Cryptocurrency Malware Uses Leaked NSA Exploits To Infect China’s Enterprises To Mine Monero

24/04/2019

A dangerous cryptocurrency mining malware has infected thousands of high-valued enterprises across Asia and China to mine the Monero cryptocurrency.

Known as 'Beapy', the malware make use of two leaked NSA exploits, and hacked the credentials of victims when passing through networks, as quickly as possible. Making things worse, this malware can also infect systems that are already patched.

According to cybersecurity research firm Symantec, which has been tracking the threat since January 2019, Beapy is a file-based coinminer that uses email as an initial infection vector.

“This campaign demonstrates that while crypto-jacking has declined in popularity with cyber criminals since its peak at the start of 2018, it is still a focus for some of them, with enterprises now their primary target,” explained the company.

While Beapy typically infects victims' systems through email, according to Symantec, the activity has spread since March.

TikTok
Beapy malware infections

Beapy works by first spreading itself to potential victims through malicious Excel spreadsheet files that are distributed via emails.

If the recipient opens the attachment file, the malware goes to work by downloading a NSA-built in exploit called 'DoublePulsar, which is responsible for opening a backdoor on infected machines, allowing for the hackers to execute remote commands to the victims' computer.

"Once DoublePulsar is installed, a PowerShell command is executed, and contact is made with the Beapy command and control server, before a coinminer is downloaded onto the target computer,” continued Symantec.

After that, the malware then uses another NSA exploit, called 'EternalBlue', to spread throughout the victims' networks.
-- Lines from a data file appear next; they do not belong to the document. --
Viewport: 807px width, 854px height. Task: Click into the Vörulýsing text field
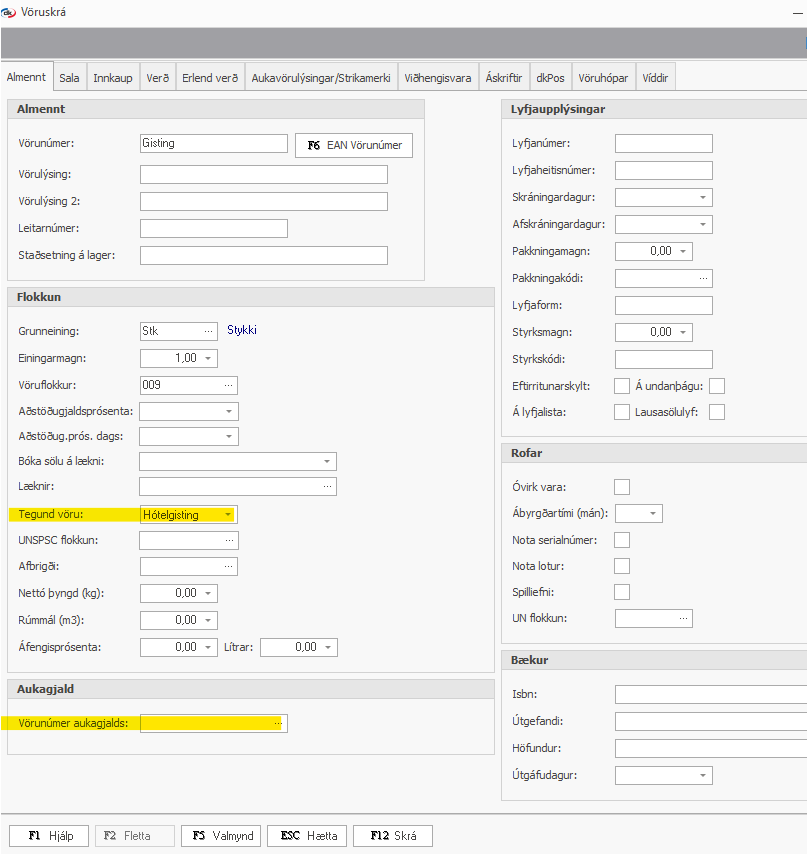(x=264, y=175)
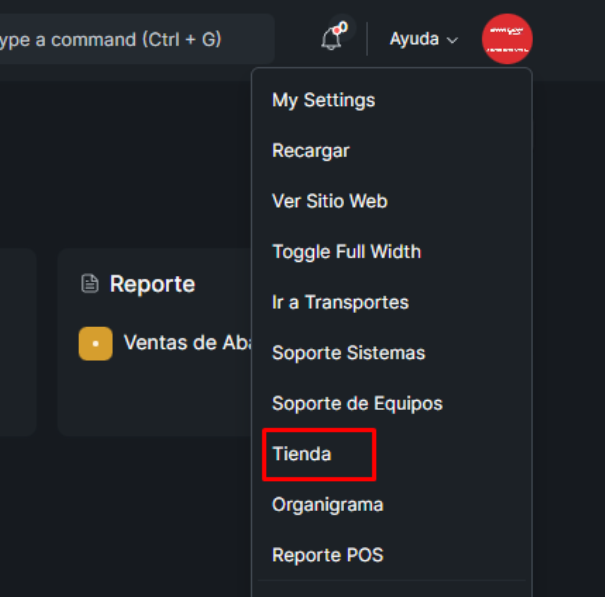Choose Soporte de Equipos
Viewport: 605px width, 597px height.
coord(357,403)
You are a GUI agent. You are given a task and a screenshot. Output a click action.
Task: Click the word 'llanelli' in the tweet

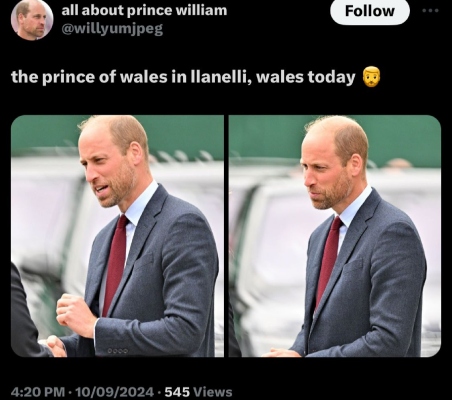[220, 77]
And this is where the malware is unique, as it can also infect systems that are already patched against EternalBlue.

DoublePulsar and EternalBlue are the same exploits that helped spread the WannaCry ransomware in 2017.
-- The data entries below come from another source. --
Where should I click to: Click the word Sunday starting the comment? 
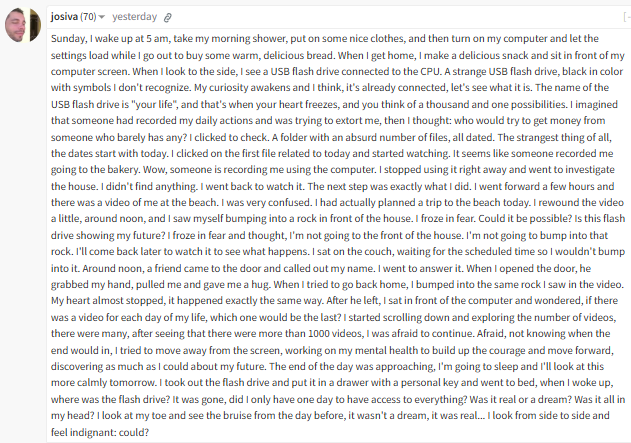pyautogui.click(x=68, y=39)
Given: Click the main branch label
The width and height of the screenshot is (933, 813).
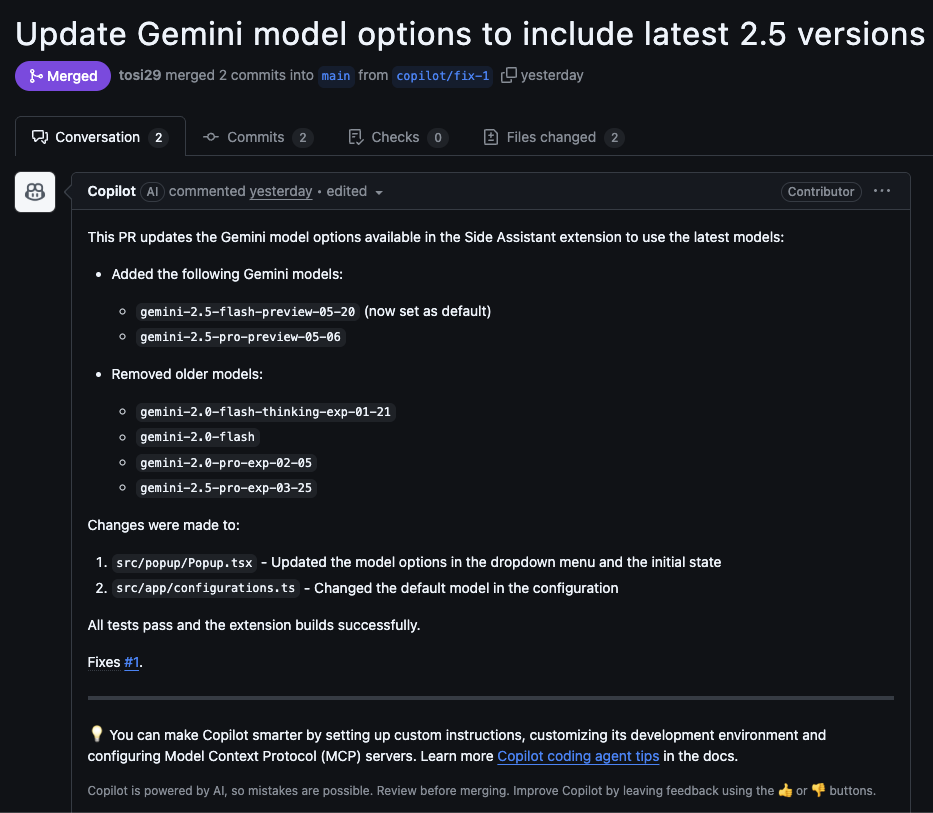Looking at the screenshot, I should 336,76.
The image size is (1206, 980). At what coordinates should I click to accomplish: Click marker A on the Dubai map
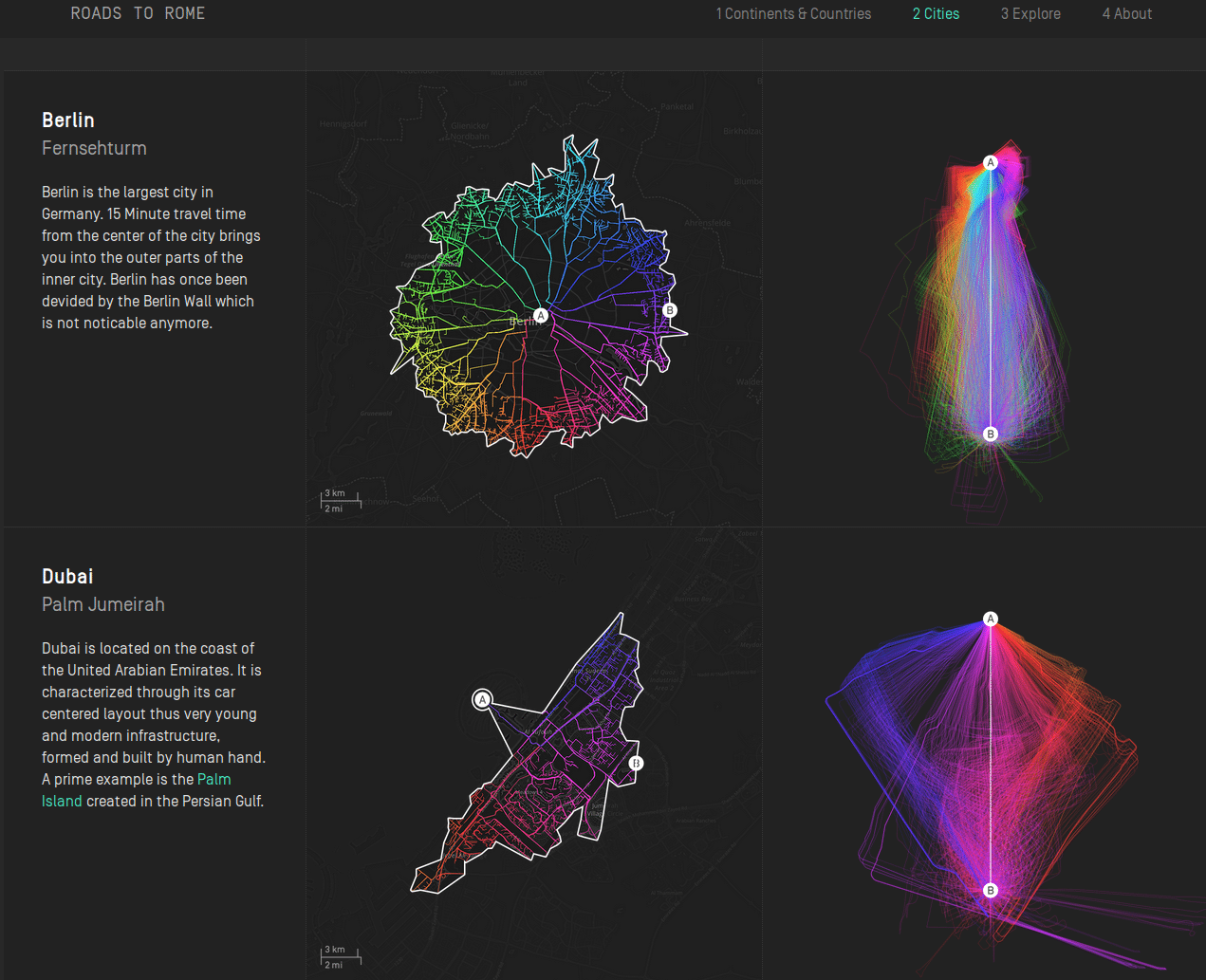point(482,699)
"Beapy also uses a hardcoded list of usernames and passwords to attempt to spread across networks. This is similar to how the Bluwimps worm operated," further explained Symantec. "Bluwimps infected thousands of enterprise machines with coinminers in 2017 and 2018."

Not only does Beapy use the NSA’s exploits to spread, it also uses 'Mimikatz', an open-source credential stealer, to collect and use passwords from infected computers to navigate its way across the victims' network.

Beapy
Chart showing the increase in Beapy malware infections

Before finding the malware spreading, Symantec detected an earlier version of this particular cryptocurrency malware, hidden inside a public server. The malware was attempting to infect victims by generating a list of IP addresses of connected computers.
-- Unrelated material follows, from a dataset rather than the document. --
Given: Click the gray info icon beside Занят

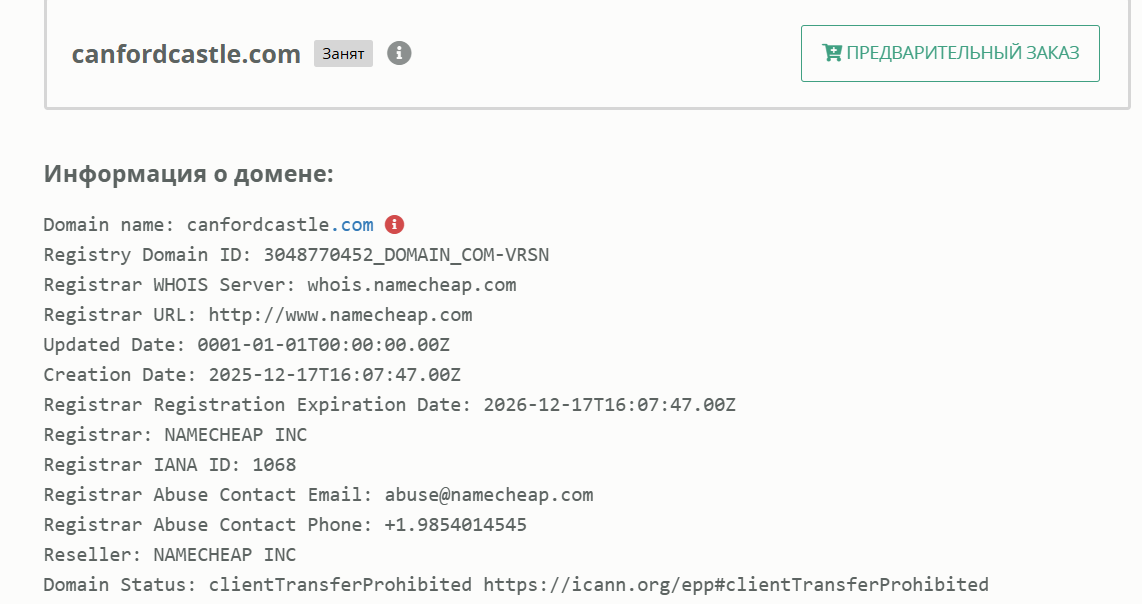Looking at the screenshot, I should [x=399, y=53].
"The version of Beapy seen on the web server is an early version of the malware, coded in C rather than Python, like later versions," Symantec revealed. "However, the activity is similar, with the downloaded malware also containing Mimikatz modules for credential harvesting, as well as EternalBlue exploit capabilities."

Symantec also discovered that Beapy's victims are mostly enterprises.

"While we have no evidence these attacks are targeted, Beapy’s wormlike capabilities indicate that it was probably always intended to spread throughout enterprise networks," said Symantec.

"This mirrors a trend we saw in ransomware in 2018 too when, despite a drop in overall ransomware infections of 20 percent, ransomware infections in enterprises increased by 12 percent,” Symantec continued. “Enterprises appear to be an increasing focus for cyber criminals."

There have been more than 12,000 unique infections across 732 organizations since March, with 98 percent of recorded Beapy infections were enterprise machines, and 83 percent of those infected were located in China.

Here, Beapy, which is a file-based cryptocurrency miner, mines Monero cryptocurrency faster than the notorious CoinHive.

"The Monero cryptocurrency, which is the cryptocurrency most commonly mined during crypto-jacking attacks, dropped in value by 90 percent in 2018, so it may make sense that miners that can create more cryptocurrency faster are now more popular with cyber criminals," said Symantec.

Symantec recorded just under 3 million crypto-jacking attempts in March 2019, a big drop from the peak of February 2018, when there were 8 million crypto-jacking attempts. But still, this is a significant figure, highlighting that crypto-jacking is still popular.